YUAN YUWEI PARTNER, WATER WISEDOM ASSET MANAGEMENT HANGZHOU

It is simple to wager on an increase in inflation.

It means purchasing oil and agricultural products as well shorting U.S. consumer shares.

China will probably increase support for sectors such as agriculture and semiconductors, along with new energy.

KYLE RODDA MARKET ANALYST IG AUSTRALIA MELBOURNE

“This is very beneficial for gold, and very positive for other commodities overall, particularly oil. Stocks will fall because of the difficulty in pricing these outcomes.

HOWIE LEE, ECONOMIST OCBC, SINGAPORE

If Russia blocks international oil trade through sanctions, Asia will be a net-importer and feel the heat of higher energy import costs.

TSUYOSHI UENO SENIOR ECONOMIST, NLI RESEARCH INSTRITUTE, TOKYO

If the United States is willing to negotiate with Russia at high or top level, or Iran’s nuclear deal is quick agreed upon, then the international oil market will be in a flurry.

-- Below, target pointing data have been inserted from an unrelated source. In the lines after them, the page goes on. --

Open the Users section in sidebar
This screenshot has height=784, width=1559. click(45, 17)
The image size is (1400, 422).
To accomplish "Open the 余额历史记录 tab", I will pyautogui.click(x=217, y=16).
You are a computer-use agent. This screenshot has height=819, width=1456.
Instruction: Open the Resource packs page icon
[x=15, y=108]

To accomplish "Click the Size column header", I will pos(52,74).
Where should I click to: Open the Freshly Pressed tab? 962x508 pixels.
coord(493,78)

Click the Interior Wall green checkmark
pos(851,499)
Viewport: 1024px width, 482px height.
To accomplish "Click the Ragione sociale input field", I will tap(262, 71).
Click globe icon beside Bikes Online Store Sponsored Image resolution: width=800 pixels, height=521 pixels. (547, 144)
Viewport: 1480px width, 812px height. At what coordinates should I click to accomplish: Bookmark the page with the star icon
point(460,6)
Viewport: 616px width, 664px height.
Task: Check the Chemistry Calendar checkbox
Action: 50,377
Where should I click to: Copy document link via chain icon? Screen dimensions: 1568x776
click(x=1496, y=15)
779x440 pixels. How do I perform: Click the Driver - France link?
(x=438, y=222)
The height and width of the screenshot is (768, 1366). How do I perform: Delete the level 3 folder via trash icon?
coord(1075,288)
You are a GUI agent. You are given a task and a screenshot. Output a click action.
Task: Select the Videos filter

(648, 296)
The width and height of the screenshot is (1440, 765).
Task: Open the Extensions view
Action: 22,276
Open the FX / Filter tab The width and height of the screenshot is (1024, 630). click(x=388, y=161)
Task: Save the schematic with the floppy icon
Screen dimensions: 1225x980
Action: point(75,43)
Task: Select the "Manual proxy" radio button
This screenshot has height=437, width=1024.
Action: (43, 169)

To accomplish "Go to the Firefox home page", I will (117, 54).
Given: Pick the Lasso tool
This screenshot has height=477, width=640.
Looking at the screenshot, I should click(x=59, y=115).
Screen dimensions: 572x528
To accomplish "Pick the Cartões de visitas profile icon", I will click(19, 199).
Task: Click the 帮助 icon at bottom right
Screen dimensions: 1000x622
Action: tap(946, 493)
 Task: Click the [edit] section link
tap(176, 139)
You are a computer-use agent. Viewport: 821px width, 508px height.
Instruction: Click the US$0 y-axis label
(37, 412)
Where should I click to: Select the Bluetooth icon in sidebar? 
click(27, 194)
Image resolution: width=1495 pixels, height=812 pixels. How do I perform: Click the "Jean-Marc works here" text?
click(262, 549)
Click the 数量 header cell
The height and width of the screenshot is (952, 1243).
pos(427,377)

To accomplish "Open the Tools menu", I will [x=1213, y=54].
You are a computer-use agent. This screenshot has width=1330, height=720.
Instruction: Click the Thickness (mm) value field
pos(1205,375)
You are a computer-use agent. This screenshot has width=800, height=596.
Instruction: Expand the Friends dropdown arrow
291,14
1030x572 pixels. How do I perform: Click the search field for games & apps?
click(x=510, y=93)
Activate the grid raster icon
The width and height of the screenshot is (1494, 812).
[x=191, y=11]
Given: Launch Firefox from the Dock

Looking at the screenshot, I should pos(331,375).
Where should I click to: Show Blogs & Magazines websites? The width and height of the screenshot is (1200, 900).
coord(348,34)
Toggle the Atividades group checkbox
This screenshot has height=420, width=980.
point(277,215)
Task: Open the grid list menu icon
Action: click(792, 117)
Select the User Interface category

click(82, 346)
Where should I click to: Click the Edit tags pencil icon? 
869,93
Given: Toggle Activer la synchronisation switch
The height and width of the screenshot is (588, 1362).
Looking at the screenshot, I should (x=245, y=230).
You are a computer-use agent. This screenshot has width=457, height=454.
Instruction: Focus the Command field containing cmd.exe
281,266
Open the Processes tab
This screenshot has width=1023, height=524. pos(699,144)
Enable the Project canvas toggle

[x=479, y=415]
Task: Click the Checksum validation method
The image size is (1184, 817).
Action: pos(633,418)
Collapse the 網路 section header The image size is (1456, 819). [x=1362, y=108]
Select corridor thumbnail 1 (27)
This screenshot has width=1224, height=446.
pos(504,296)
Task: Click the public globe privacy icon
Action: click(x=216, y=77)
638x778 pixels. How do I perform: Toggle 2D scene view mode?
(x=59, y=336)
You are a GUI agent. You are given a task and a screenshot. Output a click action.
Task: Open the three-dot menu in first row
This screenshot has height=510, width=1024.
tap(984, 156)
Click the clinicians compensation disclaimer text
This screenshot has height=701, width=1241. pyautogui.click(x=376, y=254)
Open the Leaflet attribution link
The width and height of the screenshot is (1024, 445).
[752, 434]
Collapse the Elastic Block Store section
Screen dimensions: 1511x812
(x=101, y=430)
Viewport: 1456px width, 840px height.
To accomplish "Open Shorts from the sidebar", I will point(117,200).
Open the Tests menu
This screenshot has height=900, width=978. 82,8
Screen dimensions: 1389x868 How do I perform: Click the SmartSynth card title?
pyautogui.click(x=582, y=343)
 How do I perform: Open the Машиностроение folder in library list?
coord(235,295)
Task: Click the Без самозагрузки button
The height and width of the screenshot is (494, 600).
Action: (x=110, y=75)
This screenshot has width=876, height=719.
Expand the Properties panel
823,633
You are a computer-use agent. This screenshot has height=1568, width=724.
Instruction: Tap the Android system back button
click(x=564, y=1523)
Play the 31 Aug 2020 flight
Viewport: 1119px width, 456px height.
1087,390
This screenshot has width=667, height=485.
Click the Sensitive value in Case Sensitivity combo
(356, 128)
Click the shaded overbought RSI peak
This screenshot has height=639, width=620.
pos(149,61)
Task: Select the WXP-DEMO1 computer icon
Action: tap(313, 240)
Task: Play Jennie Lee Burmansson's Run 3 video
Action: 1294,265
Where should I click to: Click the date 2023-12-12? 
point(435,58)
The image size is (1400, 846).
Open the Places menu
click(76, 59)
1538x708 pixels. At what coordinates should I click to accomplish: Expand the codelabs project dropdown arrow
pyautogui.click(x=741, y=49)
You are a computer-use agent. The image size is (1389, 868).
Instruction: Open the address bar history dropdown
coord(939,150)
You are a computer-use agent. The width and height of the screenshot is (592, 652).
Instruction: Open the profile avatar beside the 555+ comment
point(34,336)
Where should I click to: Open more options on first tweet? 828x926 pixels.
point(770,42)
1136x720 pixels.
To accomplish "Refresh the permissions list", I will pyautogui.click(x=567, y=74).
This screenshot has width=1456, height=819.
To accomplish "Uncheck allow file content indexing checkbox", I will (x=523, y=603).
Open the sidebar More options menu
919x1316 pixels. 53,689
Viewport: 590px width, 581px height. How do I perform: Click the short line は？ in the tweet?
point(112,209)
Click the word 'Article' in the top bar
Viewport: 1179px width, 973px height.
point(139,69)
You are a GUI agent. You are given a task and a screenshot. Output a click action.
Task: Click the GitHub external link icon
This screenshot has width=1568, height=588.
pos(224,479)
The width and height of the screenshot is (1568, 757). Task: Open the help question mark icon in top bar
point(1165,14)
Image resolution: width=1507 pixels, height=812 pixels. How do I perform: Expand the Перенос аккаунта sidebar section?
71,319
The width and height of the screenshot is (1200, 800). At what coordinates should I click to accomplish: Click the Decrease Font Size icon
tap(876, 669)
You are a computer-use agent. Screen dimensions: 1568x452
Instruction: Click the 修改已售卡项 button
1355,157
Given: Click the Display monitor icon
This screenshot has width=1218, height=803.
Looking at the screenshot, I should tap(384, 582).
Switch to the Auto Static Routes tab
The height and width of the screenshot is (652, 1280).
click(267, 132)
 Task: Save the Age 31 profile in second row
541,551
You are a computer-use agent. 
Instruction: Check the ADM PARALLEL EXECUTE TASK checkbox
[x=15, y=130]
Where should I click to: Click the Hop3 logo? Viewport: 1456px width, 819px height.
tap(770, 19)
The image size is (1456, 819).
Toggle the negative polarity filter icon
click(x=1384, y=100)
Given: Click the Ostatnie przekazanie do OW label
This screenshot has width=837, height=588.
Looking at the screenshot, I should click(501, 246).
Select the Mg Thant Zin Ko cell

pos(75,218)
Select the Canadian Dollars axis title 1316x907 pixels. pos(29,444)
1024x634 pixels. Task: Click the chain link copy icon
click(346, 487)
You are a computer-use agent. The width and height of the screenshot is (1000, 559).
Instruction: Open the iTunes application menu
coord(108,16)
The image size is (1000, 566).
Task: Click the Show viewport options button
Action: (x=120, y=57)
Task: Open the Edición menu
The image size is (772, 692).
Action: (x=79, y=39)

ROBERT RENNIE, HEAD OF FINANCIAL MARKET STRATEGY, WESTPAC, SYDNEY

Oil inventories have already fallen to an alarmingly low level, and Russia is a huge producer. Any sanctions that could threaten the supply of oil would prove disastrous. It’s a mystery, from an FX standpoint, why the euro doesn’t fall a bit more is not clear. This should be.

DAN WANG (CHIEF ECONOMIST), HANG SENG BANK CHINA, SHANGHAI

War will cause a food- and energy shortage. Turkey, Egypt, and Lebanon are all highly dependent upon wheat from Russia and Ukraine. This country is experiencing high inflation. The crisis will only get worse if there is a war. The most affected are those who live in poverty.

“But, the war’s impact on global commerce is limited because, aside from oil and russia, Russia does not have any supply chains that could impact the world. That’s different than China.”